The per-call gas-limit / gas-price sampler used `rand::rng()`, a fresh thread-local entropy source. That made `--fuzz-seed` no longer deterministically reproduce a gas-fuzzed campaign — failure replay still worked via the values persisted on `CallDetails`, but rerunning the same seed could explore a different sequence of gas envelopes and surface (or hide) a different bug. CI triage on a failing seed silently lost its anchor. Route both samplers through `invariant_test.test_data.branch_runner .rng()` instead — the same seeded `TestRng` the rest of the campaign already uses for input generation. Drops the now-unused `rand` workspace dependency from `foundry-evm`.
|
Can you post results of a bench run? |
…fuzz # Conflicts: # crates/evm/evm/src/executors/invariant/mod.rs
Benchmark: 1h Aave v4 SCFuzzBench, PR #14902
|
| Run | seeds | total txs | tx/s agg | edges (avg/seed) | peak RSS |
|---|---|---|---|---|---|
| #14853 hash+depth (old, ref) | — | 32.16M | 8938 per-stream | 371–409 | 4.19 GB (single proc) |
master 0659e1dbc |
42–51 | 30.92M | 8594 | ~375 | 1.35 GB/seed |
master 0659e1dbc |
52–61 | 30.56M | 8494 | ~370 | 1.35 GB/seed |
PR #14902 gas_fuzz=OFF |
42–51 | 29.45M | 8188 | ~375 | 1.33 GB/seed |
PR #14902 gas_fuzz=OFF |
52–61 | 28.47M | 7915 | ~370 | 1.33 GB/seed |
PR #14902 gas_fuzz=ON |
42–51 | 30.45M | 8464 | ~442 | 1.35 GB/seed |
Paired Δ vs master on identical seeds: −4.7% (42–51), −6.8% (52–61). Average ~−5.8% throughput regression on the OFF default path.

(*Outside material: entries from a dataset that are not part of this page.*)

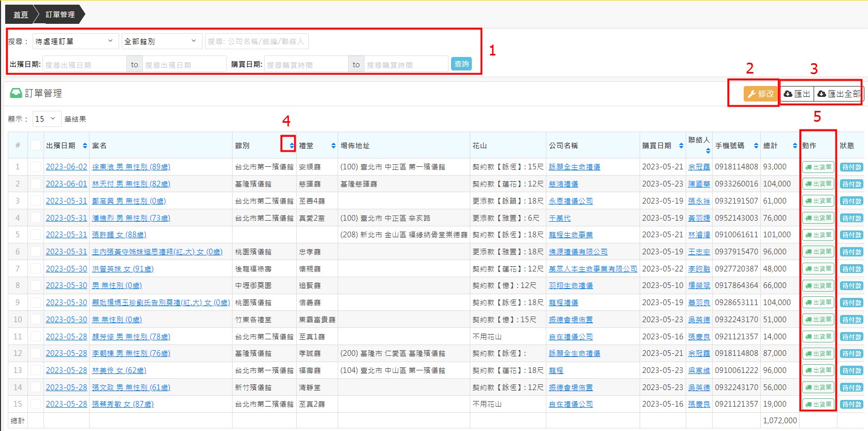This screenshot has height=431, width=868.
Task: Tick the select-all checkbox in table header
Action: tap(36, 145)
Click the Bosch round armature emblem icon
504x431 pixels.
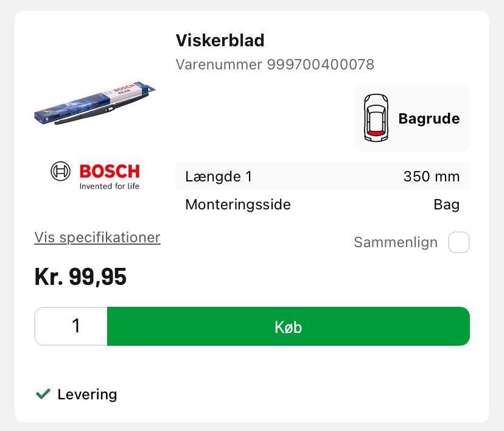[x=61, y=172]
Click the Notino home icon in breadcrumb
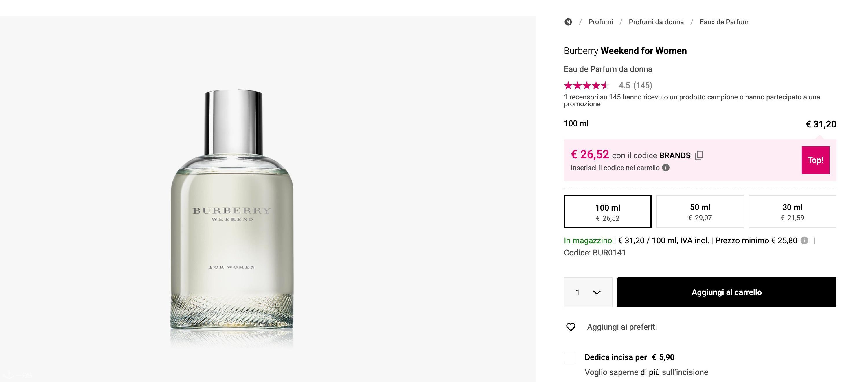The image size is (868, 382). click(568, 22)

Bugs found (union of [FAIL] lines across seeds)
| Run | seeds | invariants | handlers | total |
|---|---|---|---|---|
| #14853 hash+depth | — | 5 | 3 | 8 |
| master | 42–51 | 4 | 4 | 8 |
| master | 52–61 | 3 | 3 | 6 |
PR gas_fuzz=OFF |
42–51 | 5 | 4 | 9 |
PR gas_fuzz=OFF |
52–61 | 4 | 5 | 9 |
PR gas_fuzz=ON |
42–51 | 3 | 3 | 6 |
Cross-batch variance is substantial on master (8 → 6) and on OFF (9 → 9). The bug deltas should be read as PR finds more bugs reliably across both batches in OFF mode, not as a precise count.
Max Gas distribution (gas_fuzz=ON, seed42 representative)
Top-10 selectors by observed Max Gas:
| Selector | Calls | Reverts | Max Gas |
|---|---|---|---|
iSpoke_borrow |
153,762 | 150,269 (97.7%) | 581,631 |
iAaveOracle_setPrice |
213,164 | 67,067 (31.5%) | 548,424 |
iSpoke_withdraw_ASSERTION_WITHDRAW_DOS |
146,769 | 141,050 | 497,974 |
iSpoke_updateUserDynamicConfig |
132,692 | 10,019 | 418,545 |
iSpoke_updateUserRiskPremium |
122,980 | 9,995 | 412,155 |
iSpoke_setUsingAsCollateral |
170,449 | 28,049 | 410,520 |
iSpoke_supply_ASSERTION_SUPPLY_DOS |
140,840 | 78,945 | 404,025 |
iHub_mintFeeShares_ASSERTION_MINT_FEE_SHARES_PPS_CHANGE |
135,250 | 123,286 | 363,248 |
iSpoke_repay_ASSERTION_REPAY_DOS |
112,087 | 111,571 | 343,610 |
iHub_setInterestRateData |
131,475 | 120,318 | 313,611 |
Two selectors registered Max Gas = 0 (zero successful execution):
| Selector | Calls | Reverts |
|---|---|---|
iHub_updateAssetConfig |
144,742 | 144,742 (100%) |
iSpoke_liquidationCall_ASSERTION_LIQUIDATION_CALL_DOS |
158,244 | 158,244 (100%) |
Both are scfuzzbench harness artifacts, not foundry issues:
iSpoke_liquidationCall_*_DOSuses atry { ... } catch { require(false) }pattern by design — every call enters the catch and discards.iHub_updateAssetConfigis anasAdminconfig-mutation handler whoseInterestRateDatastruct input isn't being generated in a valid shape.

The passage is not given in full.